In this short blog post, I’m going to explain & demonstrate a stat technique called bootstrap resampling that can help answer that question. Big thanks to brilliant Julia Silge’s video that gave me the inspiration.
If you already know what bootstrap is, or don’t feel like reading my interpretation, feel free to skip the next paragraph lol
In its essence, bootstrap works by taking many samples from a dataset with replacement and conducting whatever you want to find out over and over again. For example, let’s say I want to know what the favourite Netflix show is among 14 of my friends whose names are 2,3,4,...,9, 10,J,Q,K,A. Now, I take a deck of cards (52 / 4 = 13, everyone has an equal chance of being selected), and randomly pick one up. Let’s say 5 of hearts was drawn, and her favourite show is the Office. Ok, cool. Now, I put the 5 of heart back into the deck, shuffle, and draw another card. And this time, 3 of spades was drawn, and his favourite show is Modern Family. We put the card back in and draw another one. This time, by chance, we picked up the 5 of hearts again. So we have 2 Office and 1 Modern family. You get the idea. We repeat this until we’ve drawn 14, and it so happens that the Office was the majority out of 14. Now, we can say the result of this round of draws was the Office. If we run this a thousand times, and tally up the results. Maybe the Office won 800 rounds, 150 for Modern Family and the rest went to other shows. At this point, we can confidently say that out of these 14 people, their favourite show is the Office.

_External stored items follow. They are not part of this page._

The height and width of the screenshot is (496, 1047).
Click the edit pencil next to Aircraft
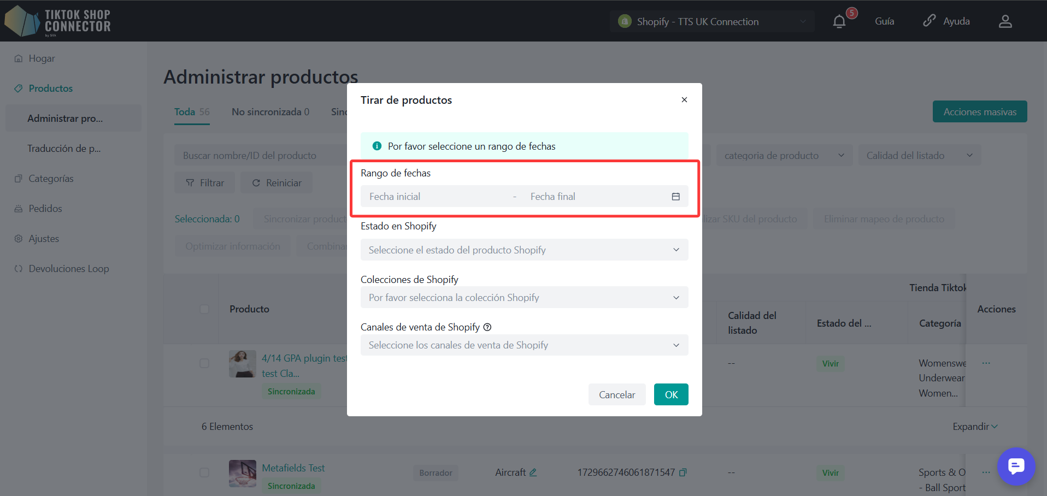[x=533, y=473]
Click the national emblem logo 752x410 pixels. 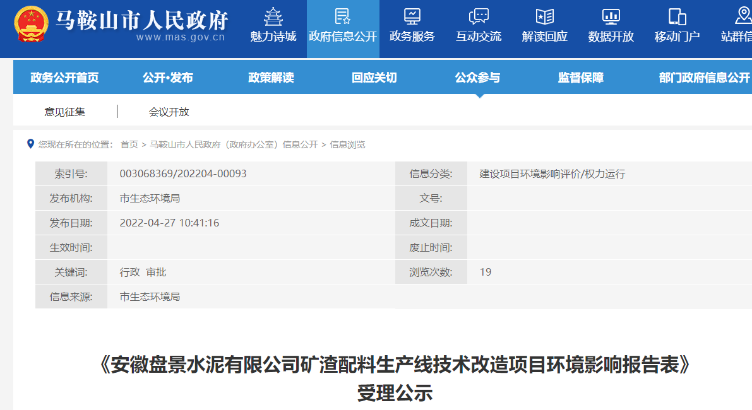[x=31, y=25]
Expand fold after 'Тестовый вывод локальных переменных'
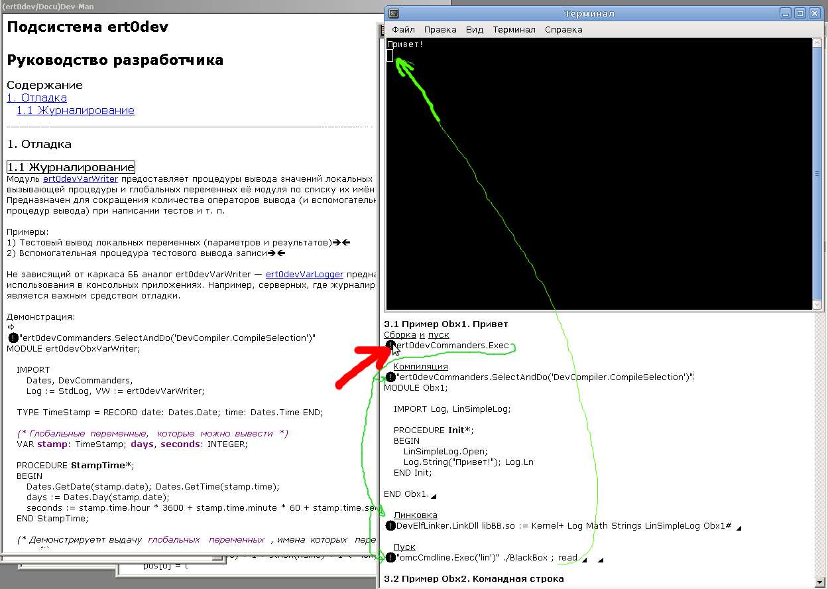Screen dimensions: 828x589 [337, 242]
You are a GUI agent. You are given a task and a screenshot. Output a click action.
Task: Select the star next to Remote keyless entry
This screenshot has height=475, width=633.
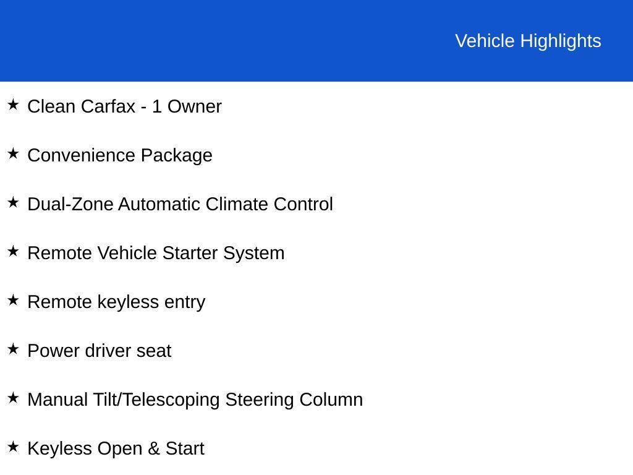pos(13,301)
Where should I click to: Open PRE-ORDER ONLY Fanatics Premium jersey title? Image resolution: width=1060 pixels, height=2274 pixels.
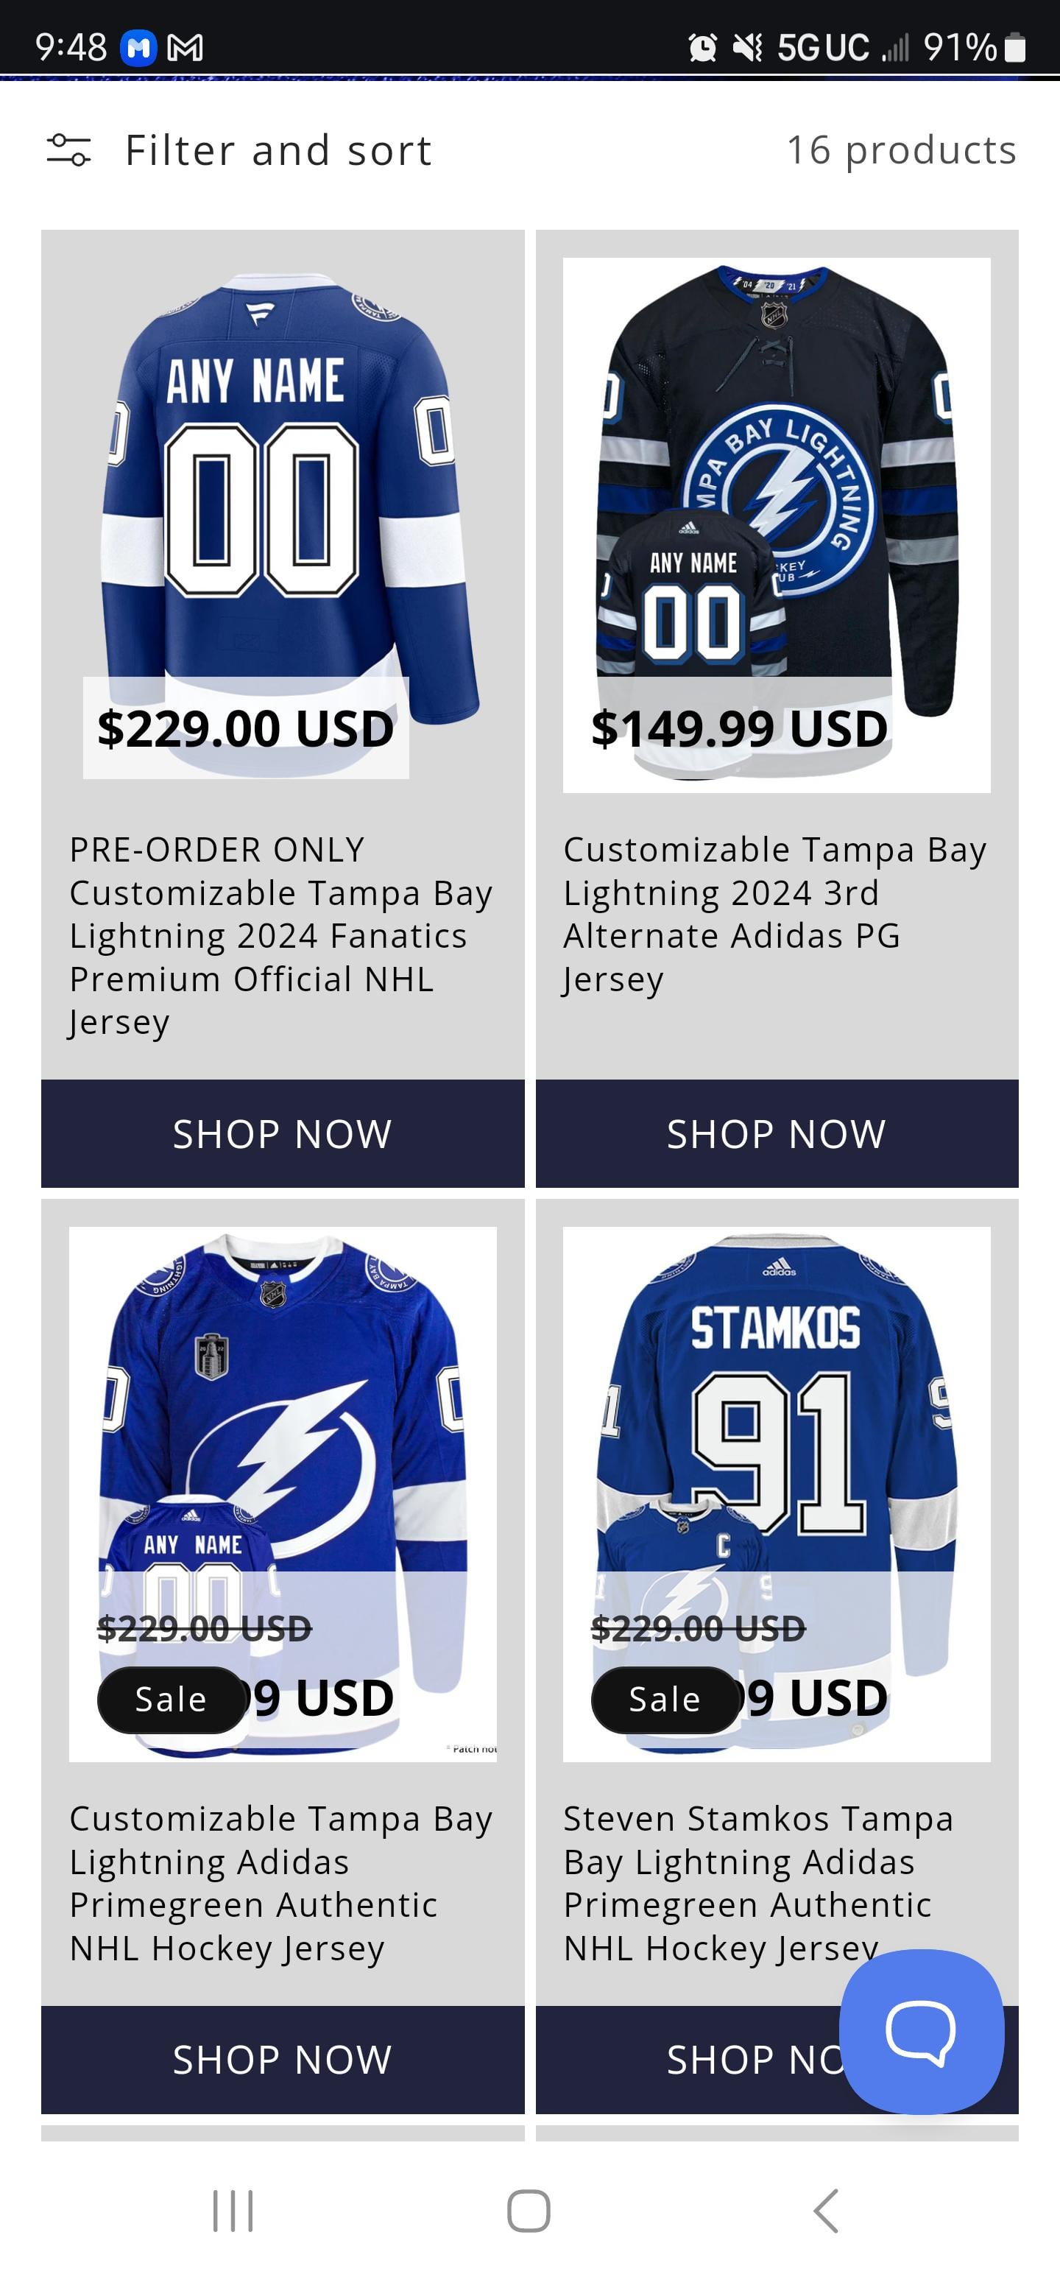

Ok, now that we’ve covered the fundamentals, let’s see how this works in action.
Burritos Ratings
I got this random data from Jeremy Singer-Vine’s Data is Plural newsletter. Apparently guy works for BuzzFeed, I had no idea until today.
library(tidyverse)
library(tidymodels)
burritos <- read_csv("burritos.csv") %>%
filter(!is.na(overall)) %>%
group_by(location, type) %>%
summarize(score = mean(overall)) %>%
ungroup()
burritos## # A tibble: 269 x 3
## location type score
## <chr> <chr> <dbl>
## 1 Albertacos California 3.7
## 2 Albertacos Carne asada 3.2
## 3 Alberto's 623 N Escondido Blvd, Escondido, CA 92025 Carne Asada 4.8
## 4 Burrito Box Steak with guacamo~ 3.5
## 5 Burrito Factory Steak everything 3.5
## 6 Burros and Fries California 3.65
## 7 Burros and Fries Carne asada 4
## 8 Burros and Fries Shrimp california 3
## 9 Caliente Mexican Food California 2
## 10 Caliente Mexican Food carne asada 3.75
## # ... with 259 more rowsBasically, it’s consisted of Locations of the restaurant, the type of burritos, and their score. I do some minor cleaning by filtering out NA’s and squishing duplicates.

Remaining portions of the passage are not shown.